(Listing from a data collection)
****************

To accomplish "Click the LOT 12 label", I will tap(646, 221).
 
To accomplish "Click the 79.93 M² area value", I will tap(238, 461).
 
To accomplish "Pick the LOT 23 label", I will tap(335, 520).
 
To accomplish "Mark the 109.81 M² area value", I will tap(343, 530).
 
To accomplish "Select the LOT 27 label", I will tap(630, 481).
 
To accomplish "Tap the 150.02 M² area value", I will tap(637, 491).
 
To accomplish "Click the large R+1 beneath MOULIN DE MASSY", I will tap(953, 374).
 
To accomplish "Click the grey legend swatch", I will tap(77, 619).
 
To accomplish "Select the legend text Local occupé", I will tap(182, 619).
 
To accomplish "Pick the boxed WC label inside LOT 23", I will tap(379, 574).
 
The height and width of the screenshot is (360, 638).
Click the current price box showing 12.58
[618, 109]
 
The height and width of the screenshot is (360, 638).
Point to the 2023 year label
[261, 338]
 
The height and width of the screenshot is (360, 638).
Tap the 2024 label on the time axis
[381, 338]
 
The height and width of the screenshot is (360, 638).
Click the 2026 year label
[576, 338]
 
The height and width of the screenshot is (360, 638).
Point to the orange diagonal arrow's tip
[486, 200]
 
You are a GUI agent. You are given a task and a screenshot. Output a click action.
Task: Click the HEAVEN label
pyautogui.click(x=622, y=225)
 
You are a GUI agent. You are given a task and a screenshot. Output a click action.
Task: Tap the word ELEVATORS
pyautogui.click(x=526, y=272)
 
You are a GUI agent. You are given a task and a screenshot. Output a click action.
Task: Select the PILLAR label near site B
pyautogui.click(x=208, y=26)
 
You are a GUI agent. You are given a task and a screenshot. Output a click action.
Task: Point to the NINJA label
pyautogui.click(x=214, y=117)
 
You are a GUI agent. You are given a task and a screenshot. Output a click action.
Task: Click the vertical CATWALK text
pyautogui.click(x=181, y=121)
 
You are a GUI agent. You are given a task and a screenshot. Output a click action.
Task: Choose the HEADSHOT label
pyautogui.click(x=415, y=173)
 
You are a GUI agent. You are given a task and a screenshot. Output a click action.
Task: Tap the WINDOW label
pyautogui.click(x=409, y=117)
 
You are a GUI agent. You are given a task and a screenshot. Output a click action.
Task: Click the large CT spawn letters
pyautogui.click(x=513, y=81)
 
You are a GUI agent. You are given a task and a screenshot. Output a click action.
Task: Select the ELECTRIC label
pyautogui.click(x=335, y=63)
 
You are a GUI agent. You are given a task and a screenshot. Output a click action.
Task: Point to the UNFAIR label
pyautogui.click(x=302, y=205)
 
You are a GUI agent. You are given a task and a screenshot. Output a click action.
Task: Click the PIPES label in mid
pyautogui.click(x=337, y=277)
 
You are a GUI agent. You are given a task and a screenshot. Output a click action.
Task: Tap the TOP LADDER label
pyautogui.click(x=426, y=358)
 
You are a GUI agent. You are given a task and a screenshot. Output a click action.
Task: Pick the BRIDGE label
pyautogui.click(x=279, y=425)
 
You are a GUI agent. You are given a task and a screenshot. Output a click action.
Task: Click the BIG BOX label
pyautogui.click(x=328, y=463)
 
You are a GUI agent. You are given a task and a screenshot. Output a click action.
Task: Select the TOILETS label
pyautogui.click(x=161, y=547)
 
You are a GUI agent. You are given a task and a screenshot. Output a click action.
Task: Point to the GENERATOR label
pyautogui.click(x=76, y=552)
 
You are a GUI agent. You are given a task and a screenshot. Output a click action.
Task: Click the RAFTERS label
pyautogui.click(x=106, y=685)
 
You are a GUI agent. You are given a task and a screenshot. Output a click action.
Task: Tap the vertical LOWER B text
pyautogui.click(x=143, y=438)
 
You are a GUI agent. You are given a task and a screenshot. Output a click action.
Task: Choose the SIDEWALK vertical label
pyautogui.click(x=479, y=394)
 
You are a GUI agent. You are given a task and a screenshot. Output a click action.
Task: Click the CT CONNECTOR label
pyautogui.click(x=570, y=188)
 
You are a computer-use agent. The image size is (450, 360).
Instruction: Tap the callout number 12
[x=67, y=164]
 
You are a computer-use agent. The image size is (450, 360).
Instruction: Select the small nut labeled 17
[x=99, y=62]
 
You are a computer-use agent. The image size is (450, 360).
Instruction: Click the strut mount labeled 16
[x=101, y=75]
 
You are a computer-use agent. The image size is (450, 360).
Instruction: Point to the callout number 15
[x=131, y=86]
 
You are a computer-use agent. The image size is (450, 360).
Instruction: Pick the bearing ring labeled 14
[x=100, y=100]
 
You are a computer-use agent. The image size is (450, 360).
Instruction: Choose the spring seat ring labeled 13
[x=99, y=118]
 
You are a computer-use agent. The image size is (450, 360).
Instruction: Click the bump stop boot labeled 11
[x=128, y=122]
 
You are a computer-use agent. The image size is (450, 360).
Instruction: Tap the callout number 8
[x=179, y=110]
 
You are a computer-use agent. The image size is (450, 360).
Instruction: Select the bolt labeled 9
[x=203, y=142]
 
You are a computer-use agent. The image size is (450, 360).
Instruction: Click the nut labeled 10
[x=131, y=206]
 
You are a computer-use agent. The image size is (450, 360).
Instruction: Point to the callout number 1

****************

Put the lines from the beginning of the listing through the line containing "pyautogui.click(x=409, y=117)", inclusive, into a numbered list, omitting blank lines. Include no other lines.

— Expected answer —
1. To accomplish "Click the LOT 12 label", I will tap(646, 221).
2. To accomplish "Click the 79.93 M² area value", I will tap(238, 461).
3. To accomplish "Pick the LOT 23 label", I will tap(335, 520).
4. To accomplish "Mark the 109.81 M² area value", I will tap(343, 530).
5. To accomplish "Select the LOT 27 label", I will tap(630, 481).
6. To accomplish "Tap the 150.02 M² area value", I will tap(637, 491).
7. To accomplish "Click the large R+1 beneath MOULIN DE MASSY", I will tap(953, 374).
8. To accomplish "Click the grey legend swatch", I will tap(77, 619).
9. To accomplish "Select the legend text Local occupé", I will tap(182, 619).
10. To accomplish "Pick the boxed WC label inside LOT 23", I will tap(379, 574).
11. The height and width of the screenshot is (360, 638).
12. Click the current price box showing 12.58
13. [618, 109]
14. The height and width of the screenshot is (360, 638).
15. Point to the 2023 year label
16. [261, 338]
17. The height and width of the screenshot is (360, 638).
18. Tap the 2024 label on the time axis
19. [381, 338]
20. The height and width of the screenshot is (360, 638).
21. Click the 2026 year label
22. [576, 338]
23. The height and width of the screenshot is (360, 638).
24. Point to the orange diagonal arrow's tip
25. [486, 200]
26. You are a GUI agent. You are given a task and a screenshot. Output a click action.
27. Task: Click the HEAVEN label
28. pyautogui.click(x=622, y=225)
29. You are a GUI agent. You are given a task and a screenshot. Output a click action.
30. Task: Tap the word ELEVATORS
31. pyautogui.click(x=526, y=272)
32. You are a GUI agent. You are given a task and a screenshot. Output a click action.
33. Task: Select the PILLAR label near site B
34. pyautogui.click(x=208, y=26)
35. You are a GUI agent. You are given a task and a screenshot. Output a click action.
36. Task: Point to the NINJA label
37. pyautogui.click(x=214, y=117)
38. You are a GUI agent. You are given a task and a screenshot. Output a click action.
39. Task: Click the vertical CATWALK text
40. pyautogui.click(x=181, y=121)
41. You are a GUI agent. You are given a task and a screenshot. Output a click action.
42. Task: Choose the HEADSHOT label
43. pyautogui.click(x=415, y=173)
44. You are a GUI agent. You are given a task and a screenshot. Output a click action.
45. Task: Tap the WINDOW label
46. pyautogui.click(x=409, y=117)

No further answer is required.